These are the big money institutional investors who pour over stock charts and fundamental analysis screening programs 18 hours a day, and have a dedicated research team to be on the lookout for new opportunities. It’s their job to do the research, read everything down to the 10Ks, and beat the bushes to find the growth of a sector or commodity before anyone else does.
This is when the investment goes 100% mainstream. It will get mentioned in every publication from the Wall Street Journal to The Today Show. This is when the bubble often traps the retail investor by showing past performance and gives the illusion of future appreciation (there is a reason why investments say past performance does not guarantee future returns). Then it begins to act a bit of a euphoric or narcotic like effect where it blinds the part of the brain that says “Wake Up You Smuck!” and all they think about 20% gains in a month and two stock splits a year. In other words, it’s purely unobtainable mania brought about by something proverbially spiking the punchbowl.
Blow Off Phase (aka – Bailout Phase)
Usually accompanied by a “it will come back” mentality and a general lack of comprehension that you’ve just been screwed but haven’t gotten the morning after thank you call. The big institutional investors and fast money traders will have predetermined stop loss orders in place, and when those are tripped in mass quantity, the bottom completely falls out and panic selling begins. The best traders will also begin to pile on the shorts accelerating the sell off. IN the end, the value will be pushed below the historical trendline since we’re just as likely to overreact on the downside just as much as we’ll overreact on the upside.

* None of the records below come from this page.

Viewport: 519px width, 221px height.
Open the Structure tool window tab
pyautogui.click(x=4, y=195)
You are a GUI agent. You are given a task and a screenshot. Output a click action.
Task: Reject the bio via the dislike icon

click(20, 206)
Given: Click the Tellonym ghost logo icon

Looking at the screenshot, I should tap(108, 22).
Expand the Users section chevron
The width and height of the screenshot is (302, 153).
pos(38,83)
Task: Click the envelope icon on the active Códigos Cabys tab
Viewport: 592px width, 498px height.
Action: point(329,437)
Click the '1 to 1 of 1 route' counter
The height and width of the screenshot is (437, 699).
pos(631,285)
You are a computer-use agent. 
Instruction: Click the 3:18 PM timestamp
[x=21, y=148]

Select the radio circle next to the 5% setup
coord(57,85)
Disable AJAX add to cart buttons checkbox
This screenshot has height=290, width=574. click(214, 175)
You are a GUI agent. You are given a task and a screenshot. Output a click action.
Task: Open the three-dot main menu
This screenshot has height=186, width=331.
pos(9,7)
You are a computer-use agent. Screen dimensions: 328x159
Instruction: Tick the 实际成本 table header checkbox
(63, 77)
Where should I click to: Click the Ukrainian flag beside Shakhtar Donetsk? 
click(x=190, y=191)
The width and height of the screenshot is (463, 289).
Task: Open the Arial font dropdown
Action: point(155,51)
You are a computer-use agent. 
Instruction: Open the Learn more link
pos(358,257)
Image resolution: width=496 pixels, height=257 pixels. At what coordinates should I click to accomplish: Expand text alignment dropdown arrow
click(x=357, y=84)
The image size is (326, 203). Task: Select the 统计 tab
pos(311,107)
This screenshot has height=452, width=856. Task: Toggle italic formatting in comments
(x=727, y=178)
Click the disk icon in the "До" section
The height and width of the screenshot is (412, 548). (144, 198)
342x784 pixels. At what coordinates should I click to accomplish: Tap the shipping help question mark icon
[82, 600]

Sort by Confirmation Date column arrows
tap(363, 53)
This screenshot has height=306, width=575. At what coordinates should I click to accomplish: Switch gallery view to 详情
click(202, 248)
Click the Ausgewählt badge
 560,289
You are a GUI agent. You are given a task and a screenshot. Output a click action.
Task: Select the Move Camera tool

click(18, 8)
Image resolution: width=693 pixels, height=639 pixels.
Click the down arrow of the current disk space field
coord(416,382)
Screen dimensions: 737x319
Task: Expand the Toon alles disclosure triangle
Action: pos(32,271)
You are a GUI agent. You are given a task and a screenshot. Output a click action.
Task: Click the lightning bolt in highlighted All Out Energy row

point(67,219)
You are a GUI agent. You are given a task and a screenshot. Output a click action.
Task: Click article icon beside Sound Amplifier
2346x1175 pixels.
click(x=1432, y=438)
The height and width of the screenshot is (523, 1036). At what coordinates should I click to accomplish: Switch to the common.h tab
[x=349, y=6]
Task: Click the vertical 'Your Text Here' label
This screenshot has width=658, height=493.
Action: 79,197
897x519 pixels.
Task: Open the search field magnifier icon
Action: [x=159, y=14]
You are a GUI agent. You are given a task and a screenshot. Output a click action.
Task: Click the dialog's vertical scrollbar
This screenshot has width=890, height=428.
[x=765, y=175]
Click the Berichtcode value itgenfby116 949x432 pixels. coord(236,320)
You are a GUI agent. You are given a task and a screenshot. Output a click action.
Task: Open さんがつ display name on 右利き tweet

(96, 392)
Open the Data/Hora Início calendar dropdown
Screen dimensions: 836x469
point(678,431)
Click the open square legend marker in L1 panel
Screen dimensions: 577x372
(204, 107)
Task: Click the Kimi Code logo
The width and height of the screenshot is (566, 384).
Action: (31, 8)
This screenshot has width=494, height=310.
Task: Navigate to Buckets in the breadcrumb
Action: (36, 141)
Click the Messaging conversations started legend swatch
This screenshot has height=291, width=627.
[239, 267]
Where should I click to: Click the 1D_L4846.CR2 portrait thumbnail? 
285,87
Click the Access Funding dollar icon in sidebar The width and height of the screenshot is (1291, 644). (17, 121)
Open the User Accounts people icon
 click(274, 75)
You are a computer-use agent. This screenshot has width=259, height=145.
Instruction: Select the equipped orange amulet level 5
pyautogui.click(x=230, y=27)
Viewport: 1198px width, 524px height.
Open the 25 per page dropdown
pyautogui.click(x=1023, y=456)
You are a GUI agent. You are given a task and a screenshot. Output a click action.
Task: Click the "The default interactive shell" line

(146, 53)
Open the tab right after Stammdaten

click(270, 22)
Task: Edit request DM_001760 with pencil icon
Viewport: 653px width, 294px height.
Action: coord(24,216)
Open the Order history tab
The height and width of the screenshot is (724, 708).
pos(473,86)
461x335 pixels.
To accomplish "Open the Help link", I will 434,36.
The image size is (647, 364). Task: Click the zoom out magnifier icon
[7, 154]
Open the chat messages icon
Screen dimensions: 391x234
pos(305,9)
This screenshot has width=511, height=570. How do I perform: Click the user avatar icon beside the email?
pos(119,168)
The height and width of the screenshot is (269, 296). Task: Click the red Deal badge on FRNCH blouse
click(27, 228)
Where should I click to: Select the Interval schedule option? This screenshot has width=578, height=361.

Who can forget that pesky thing called an oil bubble? You know you loved paying $4 to $5 for a gallon of gas… especially when you drove a SUV that cost around $100 to fill up every five days.
Notice the massive run up to $147 and the horrendous sell off back down to $35 per barrel. It took 5 years to create this bubble, but when it popped, man … look out below! [echos]
See any similarities between this chart, and the psychology of bubbles graphic above?
It almost makes you say WTF! Take a look at the massive deviation from the historical trendline. It begs the question if the real estate bubble was artificially created (thank you Rubin, Greenspan and Wall Street) or if we had legalized marijuana back in 2000 and got happy with the mortgage paperwork.
Who can forget the good ol’ tech bubble? That much loved period when America could do no wrong and any crappy company could create a website and double in value two months later. Sad thing was that these companies had great fundamentals (according to most everyone) and the huge run up in prices was sufficiently validated.
And you were vilified if you said anything to the contrary.
It was such a fiasco that finally in late 2009 — a decade later — that a small number of those high flying tech stocks are finally breaking even on their old 1999-2000 highs.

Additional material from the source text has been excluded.